Define $X: =\{ 1,2,...,p\},Y: =\{p+1,p+2,...,2p\}$. See $X$ and $Y$ as a representant system for $\mathbb{Z}/ p \mathbb{Z}$, since not more is necessary (so all identities concerning $X$ or $Y$ must be seen $\mod p$). For a subset $A \subset X$ and $z \in \mathbb{Z}/ p \mathbb{Z}$ define $A+z: =\{ a+z \in X| a \in A \}$ and similar for a subset $B \subset Y$. Call $A \subset X$ trivial iff $A=\emptyset$ or $A=X$, similar for $B \subset Y$ again.
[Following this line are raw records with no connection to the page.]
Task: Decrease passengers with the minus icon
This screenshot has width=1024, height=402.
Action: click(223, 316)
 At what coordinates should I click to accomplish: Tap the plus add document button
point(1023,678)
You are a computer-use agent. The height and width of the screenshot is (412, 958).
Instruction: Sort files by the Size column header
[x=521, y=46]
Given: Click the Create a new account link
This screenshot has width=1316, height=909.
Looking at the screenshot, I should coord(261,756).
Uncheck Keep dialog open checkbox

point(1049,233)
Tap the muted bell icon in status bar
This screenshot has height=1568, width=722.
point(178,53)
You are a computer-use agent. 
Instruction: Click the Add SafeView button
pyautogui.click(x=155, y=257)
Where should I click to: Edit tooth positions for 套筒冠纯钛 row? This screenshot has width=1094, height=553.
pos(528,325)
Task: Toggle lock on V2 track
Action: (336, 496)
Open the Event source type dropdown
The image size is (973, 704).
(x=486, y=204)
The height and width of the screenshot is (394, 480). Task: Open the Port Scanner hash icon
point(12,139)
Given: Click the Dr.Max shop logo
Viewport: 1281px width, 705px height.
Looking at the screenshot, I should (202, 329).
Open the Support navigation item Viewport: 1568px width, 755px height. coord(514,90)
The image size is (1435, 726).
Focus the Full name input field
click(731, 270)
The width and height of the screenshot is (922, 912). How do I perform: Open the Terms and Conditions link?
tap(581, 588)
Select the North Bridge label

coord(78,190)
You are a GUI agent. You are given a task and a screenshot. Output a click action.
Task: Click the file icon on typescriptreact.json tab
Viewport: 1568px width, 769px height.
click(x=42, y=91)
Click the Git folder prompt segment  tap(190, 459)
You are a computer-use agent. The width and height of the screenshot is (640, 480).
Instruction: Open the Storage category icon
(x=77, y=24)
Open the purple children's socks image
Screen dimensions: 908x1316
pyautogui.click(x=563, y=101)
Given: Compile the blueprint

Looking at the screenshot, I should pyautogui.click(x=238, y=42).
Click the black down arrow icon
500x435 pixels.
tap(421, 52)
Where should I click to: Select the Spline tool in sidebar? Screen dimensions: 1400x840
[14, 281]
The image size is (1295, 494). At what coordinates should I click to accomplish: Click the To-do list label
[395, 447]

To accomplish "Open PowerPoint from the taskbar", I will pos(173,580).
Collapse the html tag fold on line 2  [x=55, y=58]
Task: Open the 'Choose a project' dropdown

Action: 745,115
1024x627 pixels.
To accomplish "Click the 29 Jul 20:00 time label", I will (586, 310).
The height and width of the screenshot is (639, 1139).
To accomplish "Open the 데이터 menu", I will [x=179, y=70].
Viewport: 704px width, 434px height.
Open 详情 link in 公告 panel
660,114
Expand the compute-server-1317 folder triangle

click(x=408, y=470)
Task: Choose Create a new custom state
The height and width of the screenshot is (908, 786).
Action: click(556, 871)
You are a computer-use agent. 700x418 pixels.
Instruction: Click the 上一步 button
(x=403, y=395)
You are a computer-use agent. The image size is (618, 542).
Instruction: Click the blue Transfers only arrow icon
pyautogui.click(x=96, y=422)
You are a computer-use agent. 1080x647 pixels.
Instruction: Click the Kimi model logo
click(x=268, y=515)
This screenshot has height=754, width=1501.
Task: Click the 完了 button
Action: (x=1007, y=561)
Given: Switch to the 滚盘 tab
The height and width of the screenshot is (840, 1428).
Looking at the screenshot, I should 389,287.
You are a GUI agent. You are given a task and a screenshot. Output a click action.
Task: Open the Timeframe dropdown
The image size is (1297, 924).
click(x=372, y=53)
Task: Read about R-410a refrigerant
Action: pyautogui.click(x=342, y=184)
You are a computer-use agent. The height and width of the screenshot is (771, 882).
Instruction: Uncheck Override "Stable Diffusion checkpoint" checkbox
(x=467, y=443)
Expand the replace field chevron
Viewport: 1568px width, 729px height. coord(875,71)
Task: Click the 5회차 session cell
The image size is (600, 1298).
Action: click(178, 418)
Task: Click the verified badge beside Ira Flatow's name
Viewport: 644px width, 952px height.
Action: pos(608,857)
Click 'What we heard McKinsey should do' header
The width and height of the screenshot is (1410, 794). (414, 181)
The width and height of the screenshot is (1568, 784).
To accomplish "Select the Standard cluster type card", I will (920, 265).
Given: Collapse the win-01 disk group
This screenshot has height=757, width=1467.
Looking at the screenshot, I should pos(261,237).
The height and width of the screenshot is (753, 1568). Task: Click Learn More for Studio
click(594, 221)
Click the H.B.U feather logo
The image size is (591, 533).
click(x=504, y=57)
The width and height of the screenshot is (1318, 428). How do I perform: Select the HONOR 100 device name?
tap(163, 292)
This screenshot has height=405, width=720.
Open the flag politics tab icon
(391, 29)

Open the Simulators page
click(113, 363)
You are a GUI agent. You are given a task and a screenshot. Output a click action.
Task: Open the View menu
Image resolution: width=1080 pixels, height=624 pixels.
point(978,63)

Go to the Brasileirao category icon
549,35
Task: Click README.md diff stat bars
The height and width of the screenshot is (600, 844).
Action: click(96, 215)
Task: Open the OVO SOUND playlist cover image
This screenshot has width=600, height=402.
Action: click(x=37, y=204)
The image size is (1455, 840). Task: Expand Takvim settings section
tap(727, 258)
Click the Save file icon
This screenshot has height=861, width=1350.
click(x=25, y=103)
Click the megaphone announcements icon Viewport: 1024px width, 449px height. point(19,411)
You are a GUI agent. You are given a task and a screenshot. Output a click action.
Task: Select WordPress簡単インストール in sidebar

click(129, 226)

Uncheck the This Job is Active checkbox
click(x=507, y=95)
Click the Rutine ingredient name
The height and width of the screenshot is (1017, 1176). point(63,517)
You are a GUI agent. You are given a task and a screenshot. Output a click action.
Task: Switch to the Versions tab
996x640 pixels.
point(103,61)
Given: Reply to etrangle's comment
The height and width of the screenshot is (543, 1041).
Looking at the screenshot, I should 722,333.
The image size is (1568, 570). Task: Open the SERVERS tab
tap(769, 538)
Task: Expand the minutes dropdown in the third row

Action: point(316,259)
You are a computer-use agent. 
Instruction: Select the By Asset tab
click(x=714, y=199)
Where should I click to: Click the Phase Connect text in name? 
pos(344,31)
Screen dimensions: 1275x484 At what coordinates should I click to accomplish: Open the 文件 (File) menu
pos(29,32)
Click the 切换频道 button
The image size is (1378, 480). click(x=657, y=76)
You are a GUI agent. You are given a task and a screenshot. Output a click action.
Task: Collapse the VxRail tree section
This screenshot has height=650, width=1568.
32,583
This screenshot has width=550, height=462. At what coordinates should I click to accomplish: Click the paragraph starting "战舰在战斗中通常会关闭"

Now there are only $4$ subsets $P \subset (X \cup Y)$ such that both $P \cap X$ and $P \cap Y$ are trivial, so call these subsets trival from now on too. Then define for a nontrivial subset $P \subset (X \cup Y)$ a 'translation': if $P \cap X$ is nontrivial define $P+z : = ((P\cap X) +z) \cup (P \cap Y)$ and $P+z : = (P \cap X) \cup ((P\cap Y) +z)$ otherwise. Now it's easy to see that when $z$ goes through all possible residue classes, that also the sum of the elements of $P+z$ goes through all of them, so there is exactly one sum that is divisible by $p$. So the 'translation' divides the nontrivial subsets into equivalence classes of $p$ sets each, all sets of the same class having same number of elements. Since there are exactly $\binom{2p}{p}$ subsets of the desired order $p$ and $2$ of them are trivial, we get that there are $\frac{\binom{2p}{p}-2}{p}+2$ such subsets. (note that this technique trivially generalises to other types of subsets and all sets of type $\{1,2,...,kp\}$)

Thanks for nice work ZetaX (is it true ? )! It's a very famous problem ! It seems that there's another way to count this by using polynomial (or useing generator function) . Do you know who creat that nice solution? It's just my wondering about the exactly author of that nice solution which i saw on The Mathematics and Youth Magazine (Vietnam Magazine) in 1996!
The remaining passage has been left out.